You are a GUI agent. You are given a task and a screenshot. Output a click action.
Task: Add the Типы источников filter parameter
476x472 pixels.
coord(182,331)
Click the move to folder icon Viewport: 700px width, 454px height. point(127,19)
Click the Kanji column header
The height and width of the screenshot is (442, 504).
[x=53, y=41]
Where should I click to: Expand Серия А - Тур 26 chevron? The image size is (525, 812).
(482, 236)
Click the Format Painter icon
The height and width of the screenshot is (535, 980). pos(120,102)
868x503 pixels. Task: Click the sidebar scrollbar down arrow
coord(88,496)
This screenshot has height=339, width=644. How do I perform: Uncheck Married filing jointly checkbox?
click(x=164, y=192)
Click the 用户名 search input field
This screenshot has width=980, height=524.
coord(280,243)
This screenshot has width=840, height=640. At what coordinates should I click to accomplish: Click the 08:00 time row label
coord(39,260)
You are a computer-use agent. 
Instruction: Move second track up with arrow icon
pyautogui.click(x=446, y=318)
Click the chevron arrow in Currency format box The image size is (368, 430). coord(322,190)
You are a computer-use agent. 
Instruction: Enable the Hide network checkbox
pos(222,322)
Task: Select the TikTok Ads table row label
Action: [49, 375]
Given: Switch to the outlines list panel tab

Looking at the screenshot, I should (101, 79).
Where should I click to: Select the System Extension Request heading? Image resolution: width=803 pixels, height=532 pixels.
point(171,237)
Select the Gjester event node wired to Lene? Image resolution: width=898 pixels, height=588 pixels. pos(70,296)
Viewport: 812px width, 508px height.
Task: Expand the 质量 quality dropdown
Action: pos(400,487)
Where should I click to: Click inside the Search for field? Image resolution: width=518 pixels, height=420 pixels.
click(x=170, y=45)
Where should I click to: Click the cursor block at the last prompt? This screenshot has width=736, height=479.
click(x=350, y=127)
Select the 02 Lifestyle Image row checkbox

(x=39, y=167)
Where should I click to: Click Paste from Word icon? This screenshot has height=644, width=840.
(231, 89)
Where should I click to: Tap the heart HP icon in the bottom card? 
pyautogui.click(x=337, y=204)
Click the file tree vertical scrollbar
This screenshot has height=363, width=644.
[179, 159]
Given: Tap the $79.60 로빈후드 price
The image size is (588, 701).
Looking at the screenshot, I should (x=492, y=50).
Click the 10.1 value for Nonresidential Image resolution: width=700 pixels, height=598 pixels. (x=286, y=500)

## Task brief:
Starting at the line with "Given: Tap the $79.60 로빈후드 price", print each remaining line of the listing above exactly as it appears.

## Expected output:
Given: Tap the $79.60 로빈후드 price
The image size is (588, 701).
Looking at the screenshot, I should (x=492, y=50).
Click the 10.1 value for Nonresidential Image resolution: width=700 pixels, height=598 pixels. (x=286, y=500)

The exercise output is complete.